Все кажется у меня смешным и безобразным: большие красные руки в непомерно коротких рукавах, сутулая фигура, которую я стараюсь выпрямить и которая от этого становится еще более неестественной и некрасивой. Все время находясь у бабушки, я не забываю об этом – о своем лице, о глазах и фигуре. Может быть, это легкомыслие? Не спорю. Но так тяжело думать, что вещи, которые приносят такую боль и мучение, не что иное, как только легкомыслие. Наверно, это действительно мое болезненное и обостренное самолюбие, хорошо бы мне побольше находиться среди людей, приучая себя не обращать внимание на свое безобразие. А я делаю наоборот.
Мама была права, говоря, что после перерыва мне еще трудней будет среди учеников в школе, но я все-таки не променяю обыденную жизнь среди людей, даже привыкнув к ней, на краткие периоды моего одиночества. Зато как блаженны бывают дни, когда я остаюсь одна, и тогда я бываю счастлива (почти всегда). Папа, смеясь, говорил, что мне самой скоро надоест мое отшельничество, но он глубоко заблуждается: чем больше я нахожусь одна, тем милее мне мое одиночество. Да, не всякому, конечно, понравится такая жизнь: каждый день ничем не отличается от предыдущего и будущего, а в то же время он так хорош.
В эти дни я много играю на рояле, жаль только, что не могу еще разбирать трудные вещи. Но я должна научиться, я серьезно взялась за это. За окном голубое небо, белые неподвижные облачка, а внизу снег и яркое солнечные блики. А у меня на душе тихо и спокойно – словом, рай земной. Ну разве можно променять это на школьный шум и гам, на бесконечные волнения или томительно скучные часы уроков?

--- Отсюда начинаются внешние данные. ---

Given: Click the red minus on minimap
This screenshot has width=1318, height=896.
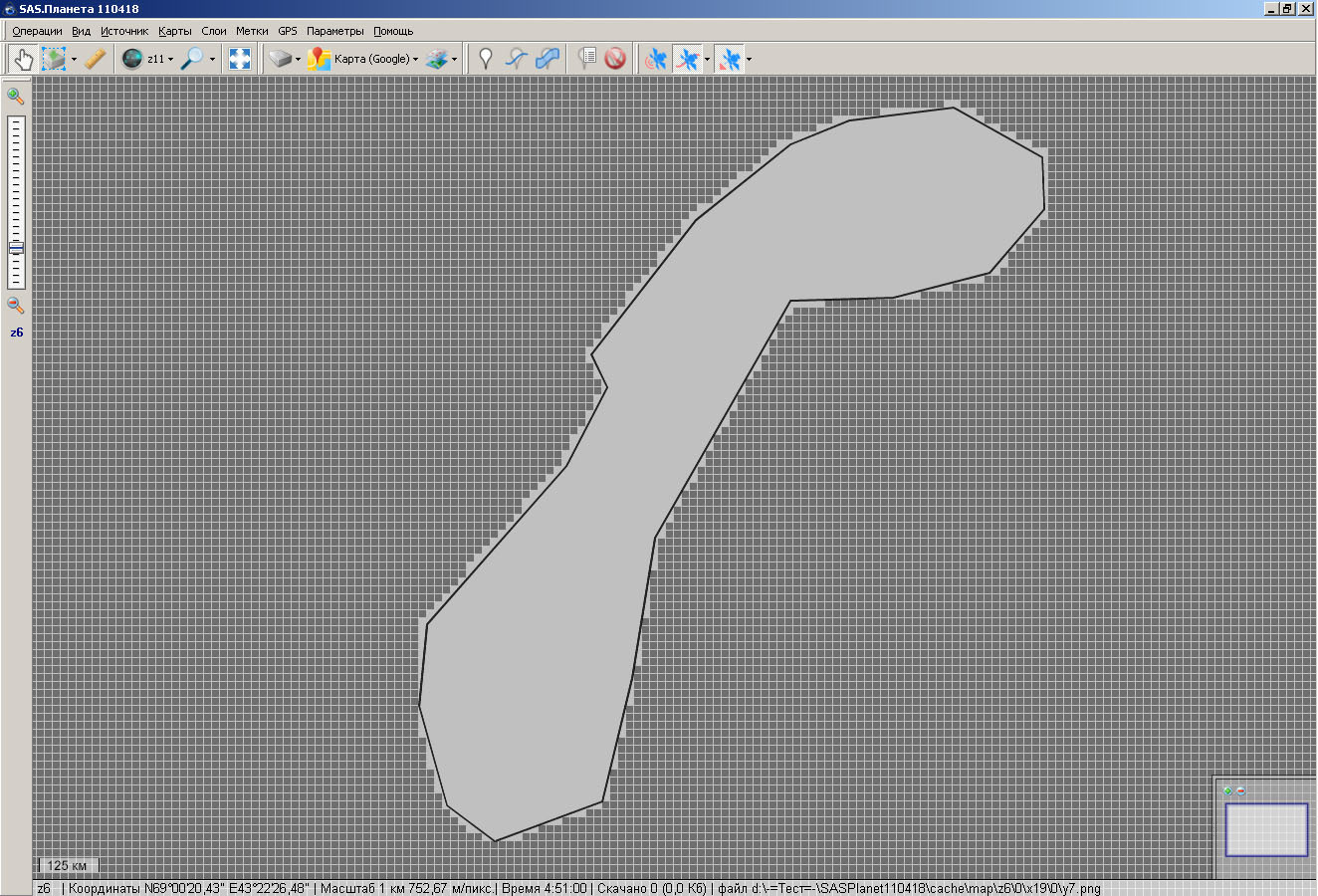Looking at the screenshot, I should 1241,791.
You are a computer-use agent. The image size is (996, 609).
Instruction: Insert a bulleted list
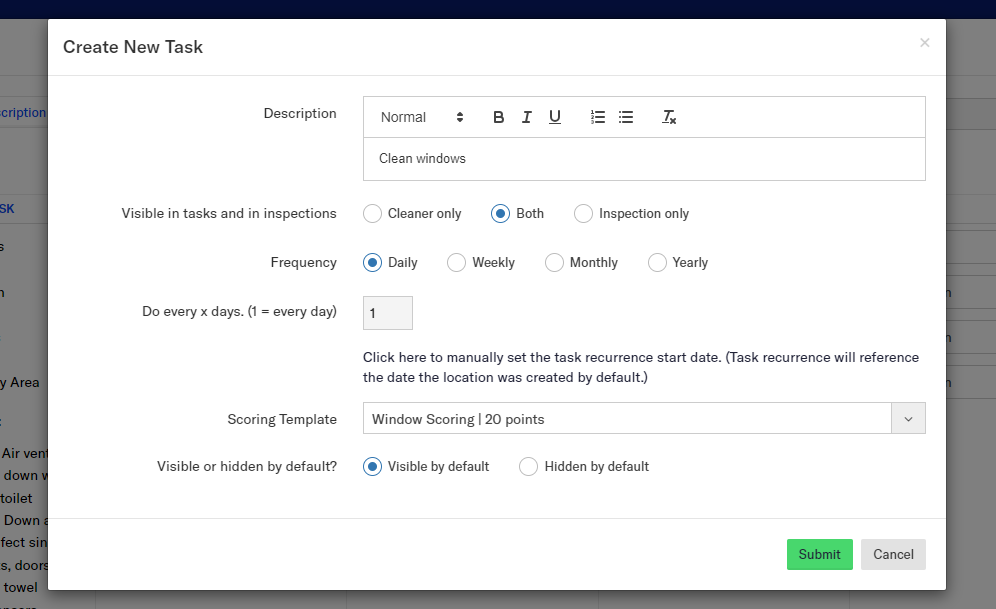click(x=626, y=117)
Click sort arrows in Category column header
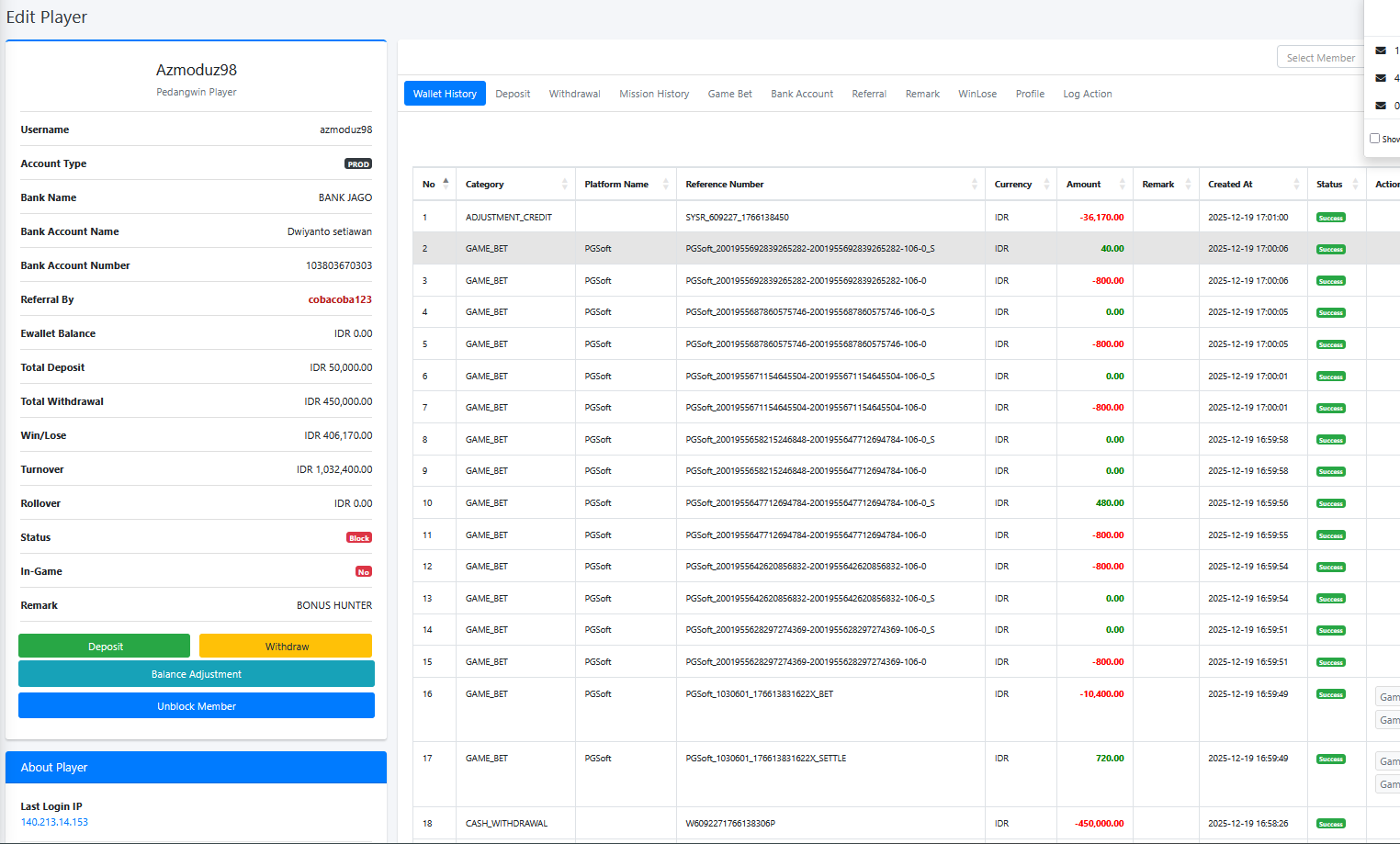 click(565, 184)
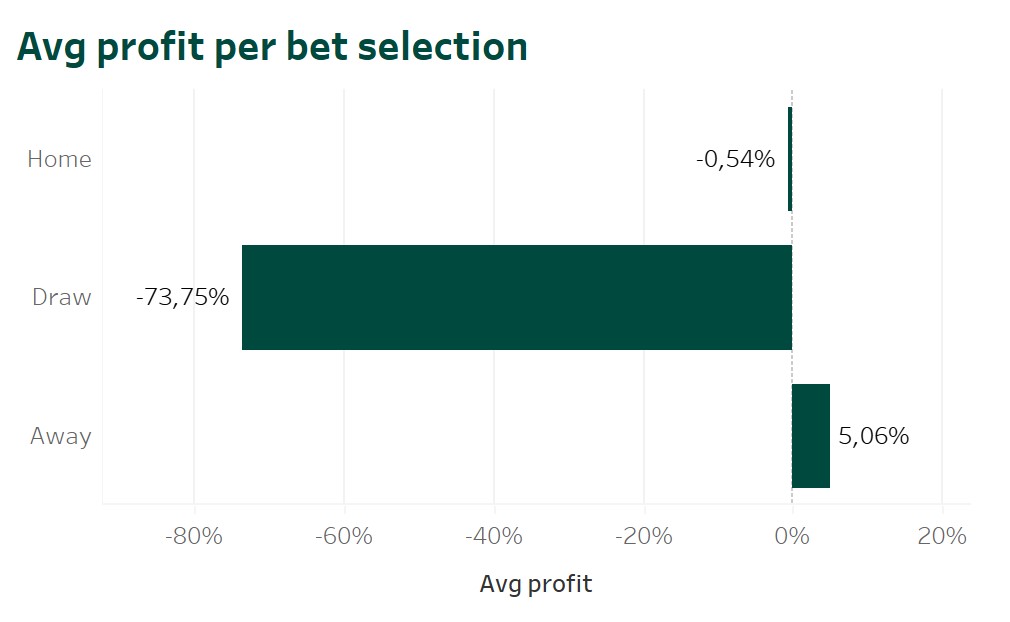Click the -20% axis tick label
The width and height of the screenshot is (1010, 622).
point(643,537)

Мне очень часто хочется узнать, что думают другие женщины и девочки, тогда бы я окончательно поняла себя. Мы, женщины, не знаем себя, потому что нам не у кого подучиться. Все великие писатели – это мужчины, и, описывая женщин, они смотрят исключительно со своей точки зрения, они нас не знают. А мне так необходимо часто знать мысли женщин, их желания и потребности. Я лично представляю собой бесконечную путаницу и хаос всех желаний и потребностей, как мужчин, так и женщин. И (надо поставить в заслугу) страшно презираю последних за их глупость и бессилие выйти из-под власти мужчин и перестать быть рабынями, за что-то специфически женское.
‹16 декабря 1933›
Нынче Ксюша предложила мне вдруг не ходить в школу до каникул. Я сидела и думала, а в душе все громче и смелей звучал голос, говоривший «останься». Я теперь почти уверена, что останусь. Все равно решение зависит только от мамы и папы, хотя перед ними немножко стыдно, что так быстро меняю свои решения, но зато как пленительно манят эти десять дней. А там еще пятнадцать, свободных и беззаботных дней.